Segment Open

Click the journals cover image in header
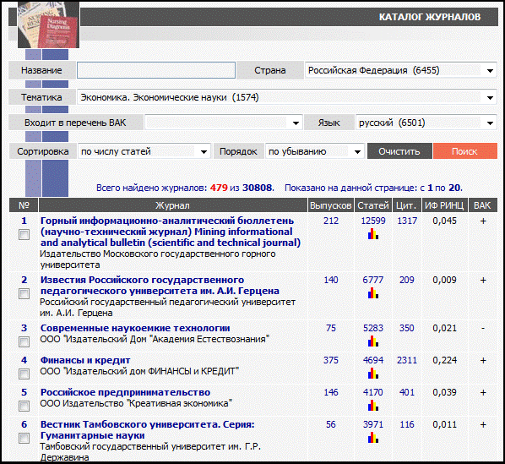 coord(48,25)
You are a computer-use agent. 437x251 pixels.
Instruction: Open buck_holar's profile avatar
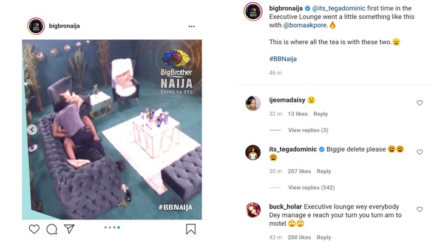pyautogui.click(x=253, y=210)
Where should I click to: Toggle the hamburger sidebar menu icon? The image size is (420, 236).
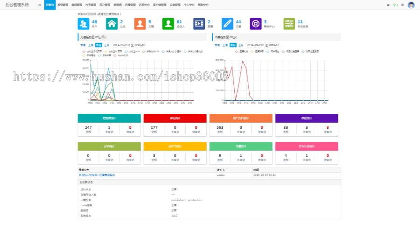click(40, 5)
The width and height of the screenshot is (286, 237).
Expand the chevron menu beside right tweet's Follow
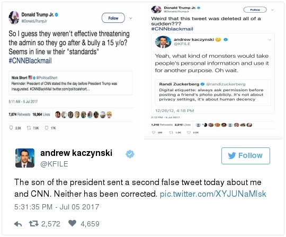(x=272, y=10)
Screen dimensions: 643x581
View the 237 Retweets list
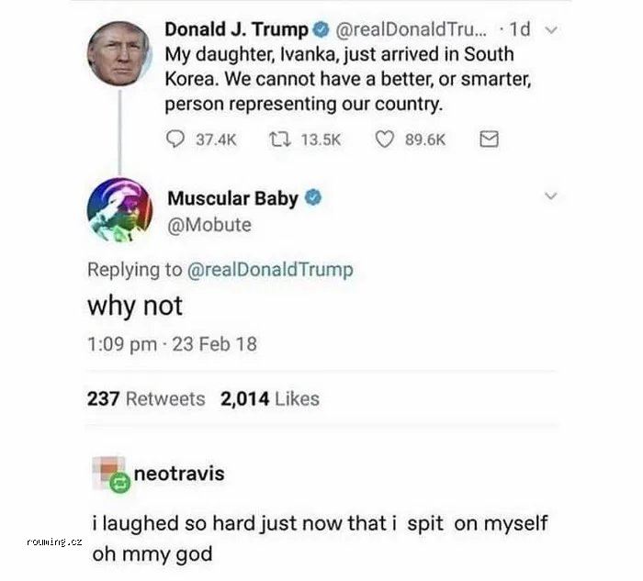(146, 398)
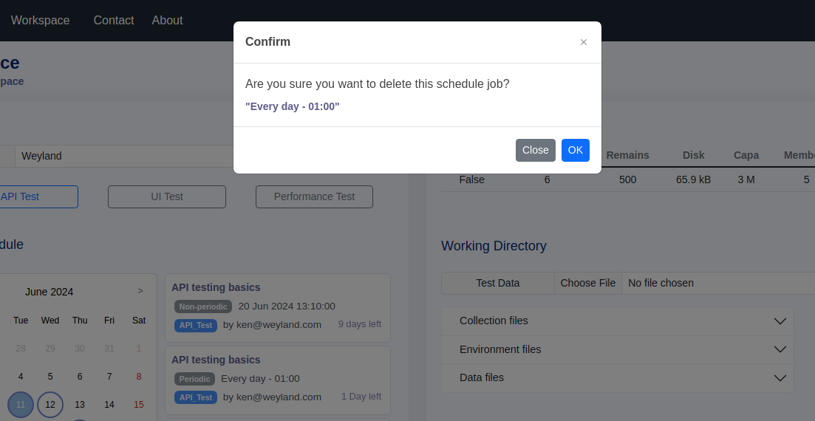
Task: Expand the Environment files section
Action: pos(618,349)
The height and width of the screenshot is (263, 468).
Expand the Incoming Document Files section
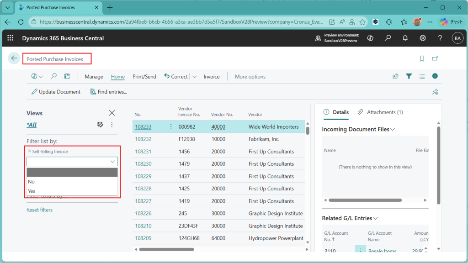393,129

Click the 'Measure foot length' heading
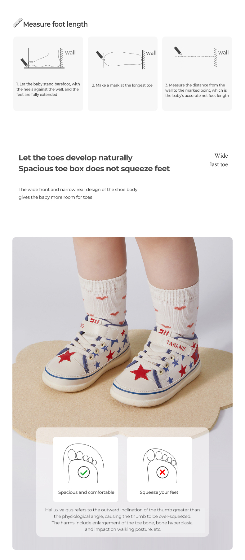56,24
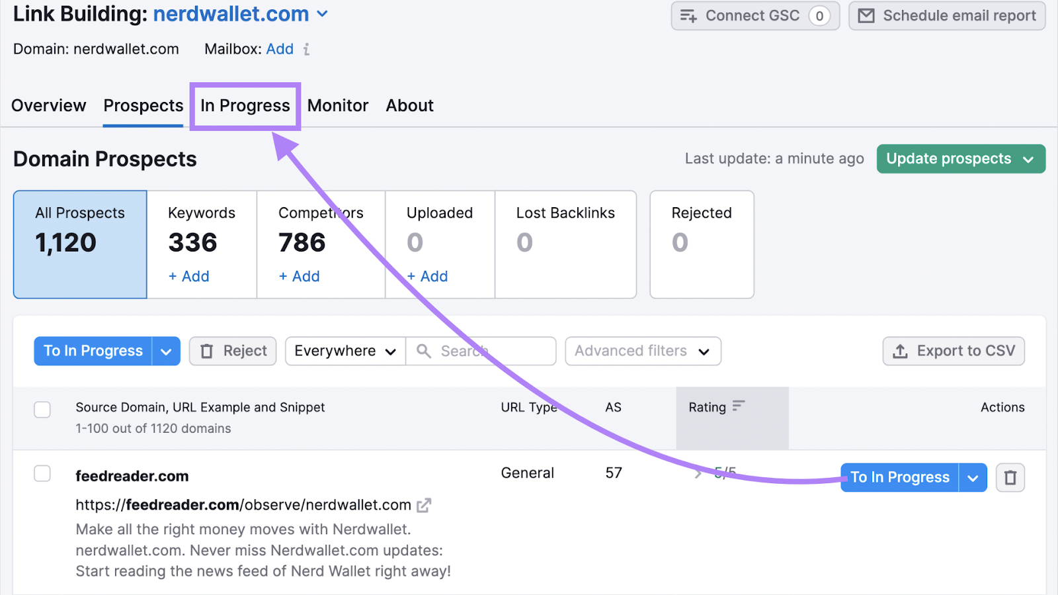Click the Add mailbox link
Screen dimensions: 1058x595
pos(280,49)
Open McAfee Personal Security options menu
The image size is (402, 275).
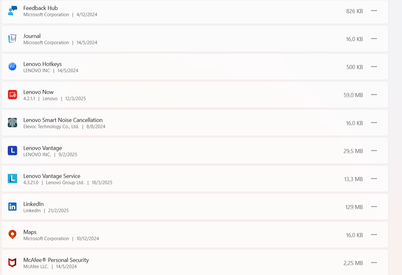[374, 263]
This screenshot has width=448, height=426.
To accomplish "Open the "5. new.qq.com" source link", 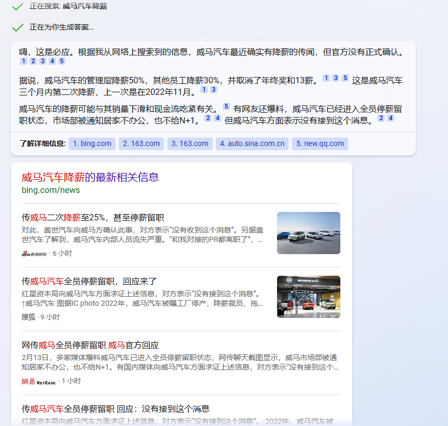I will click(x=319, y=143).
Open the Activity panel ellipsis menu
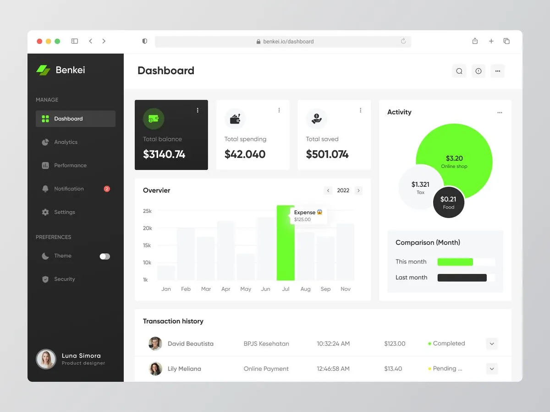This screenshot has width=550, height=412. click(500, 112)
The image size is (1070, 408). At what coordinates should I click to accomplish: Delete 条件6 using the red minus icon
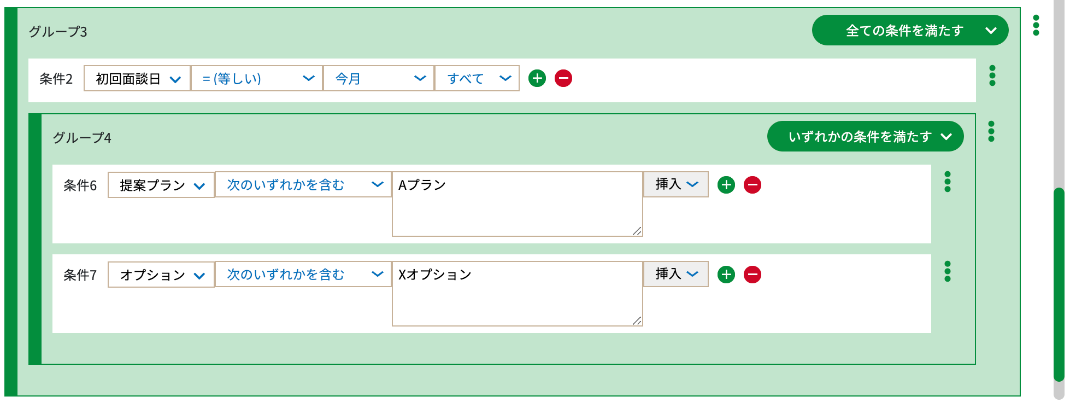(752, 185)
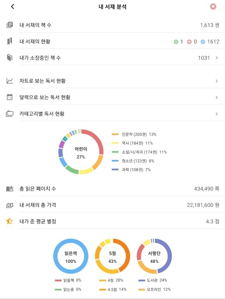This screenshot has height=299, width=225.
Task: Click the folder icon for 카테고리별 독서 현황
Action: (10, 114)
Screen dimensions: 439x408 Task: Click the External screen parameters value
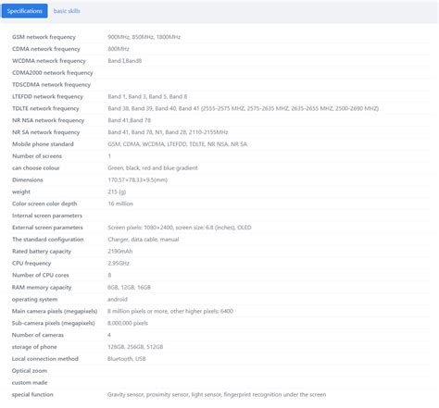[x=180, y=228]
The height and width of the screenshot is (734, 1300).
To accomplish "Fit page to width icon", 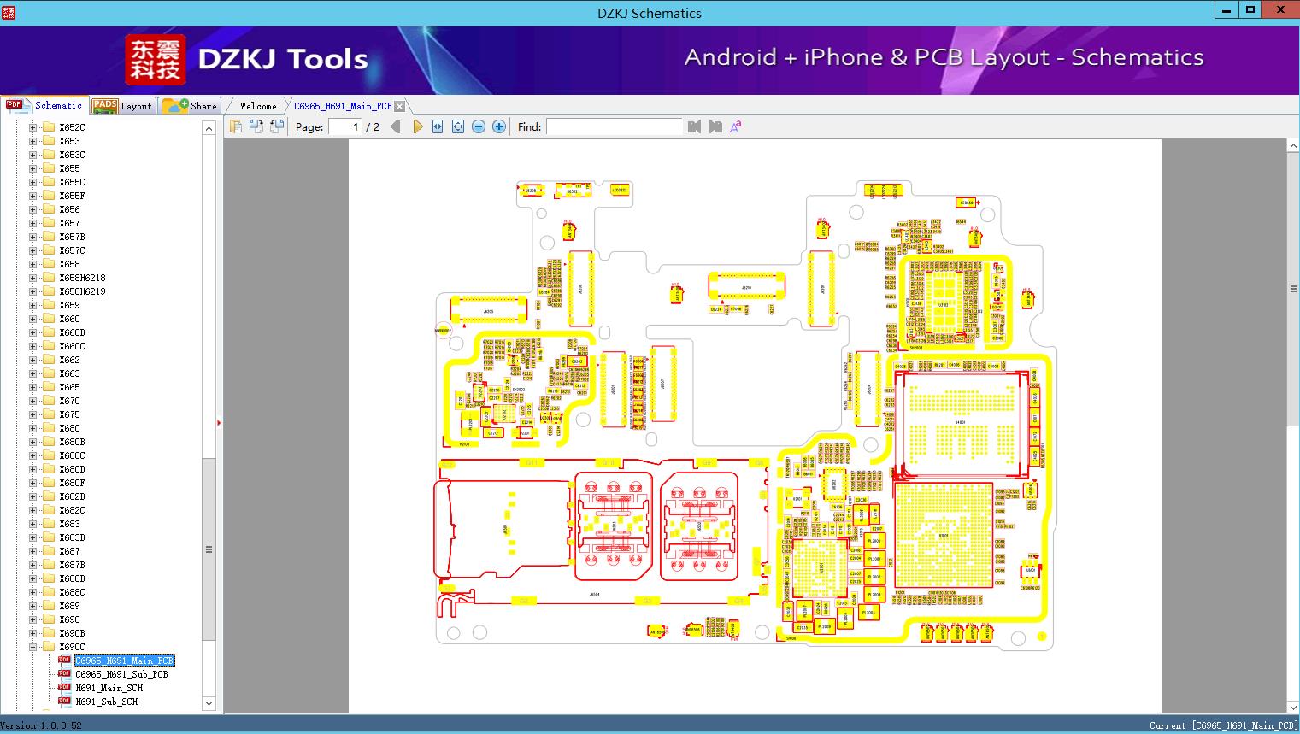I will [x=438, y=126].
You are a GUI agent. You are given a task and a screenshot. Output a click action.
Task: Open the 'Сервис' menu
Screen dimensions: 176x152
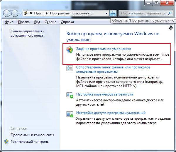[50, 22]
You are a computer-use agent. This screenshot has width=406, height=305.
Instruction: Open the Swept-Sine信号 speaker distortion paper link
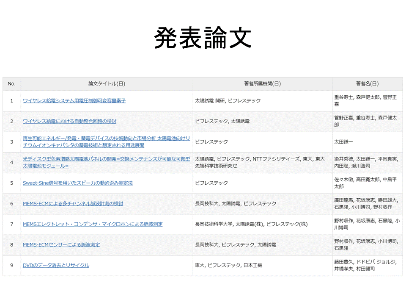point(78,183)
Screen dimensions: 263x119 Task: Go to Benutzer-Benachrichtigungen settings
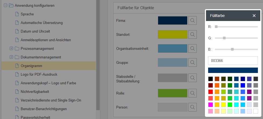[x=44, y=109]
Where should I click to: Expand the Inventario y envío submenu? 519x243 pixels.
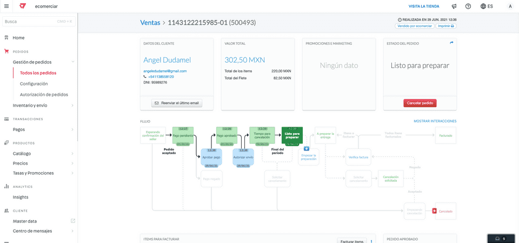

Segment Closed

From the records above, write out exactly the lines that begin at the line with "Expand the Incoming Document Files section" and end at the line with "This screenshot has width=448, height=426.". Pictures must not appear in the output.

Written answer:
Expand the Incoming Document Files section
393,129

Click the 'Measure foot length' heading
56,24
Click the Add mailbox link
Screen dimensions: 1058x595
pos(280,49)
Open McAfee Personal Security options menu
The image size is (402, 275).
[374, 263]
This screenshot has width=448, height=426.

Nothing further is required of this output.